EXERCISE AIM: Go through the listing and pick out each line with the word "pixels" in it.

DATASET ENTRIES:
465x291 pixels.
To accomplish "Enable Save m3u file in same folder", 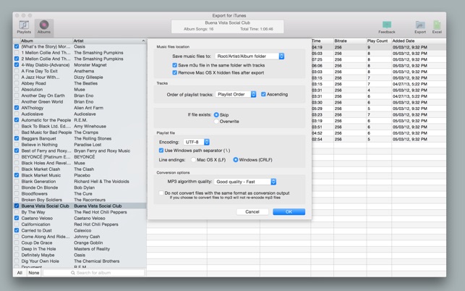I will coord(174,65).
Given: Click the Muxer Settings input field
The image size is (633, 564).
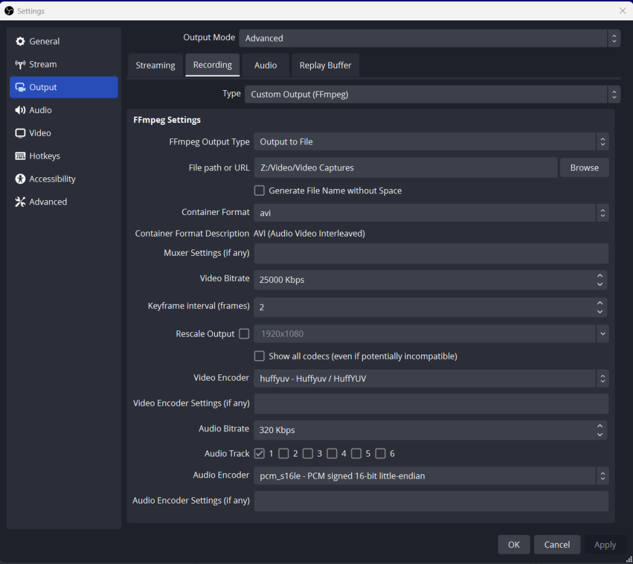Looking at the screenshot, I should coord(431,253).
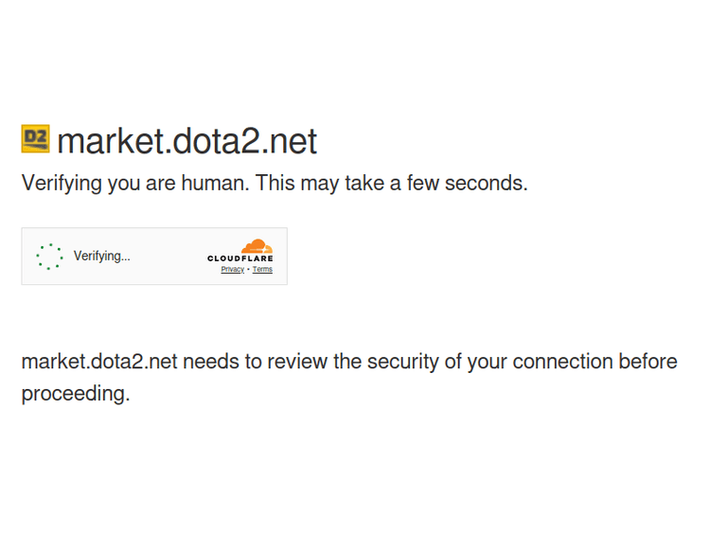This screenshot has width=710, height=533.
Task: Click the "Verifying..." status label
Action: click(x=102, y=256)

---

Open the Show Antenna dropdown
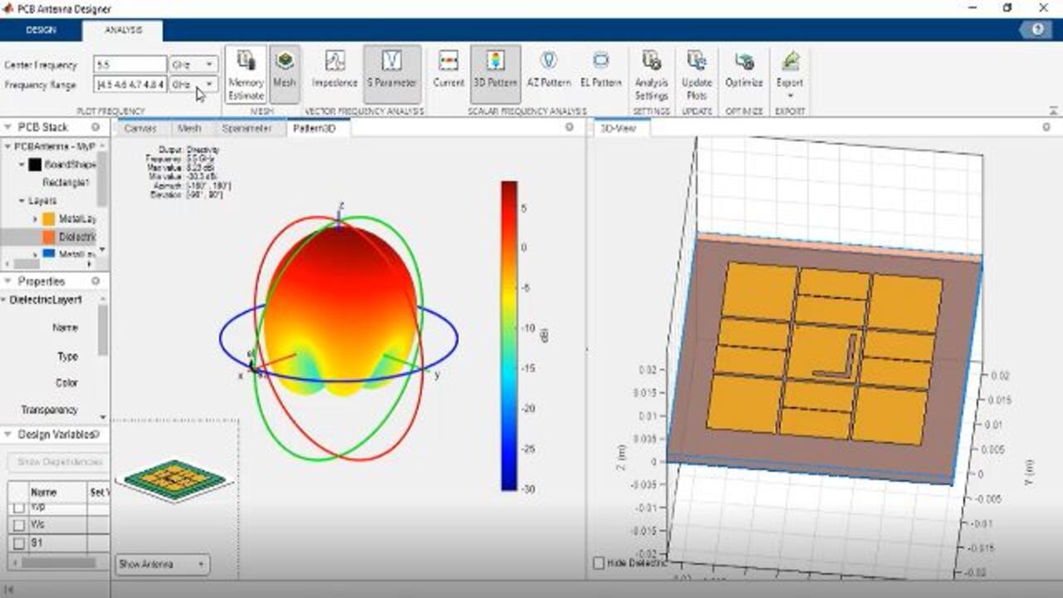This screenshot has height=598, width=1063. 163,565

* * *

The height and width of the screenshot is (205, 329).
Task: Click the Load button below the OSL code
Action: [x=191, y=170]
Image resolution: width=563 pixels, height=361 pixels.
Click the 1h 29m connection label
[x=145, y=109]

EXERCISE RESPONSE:
465x291 pixels.
Image resolution: width=563 pixels, height=361 pixels.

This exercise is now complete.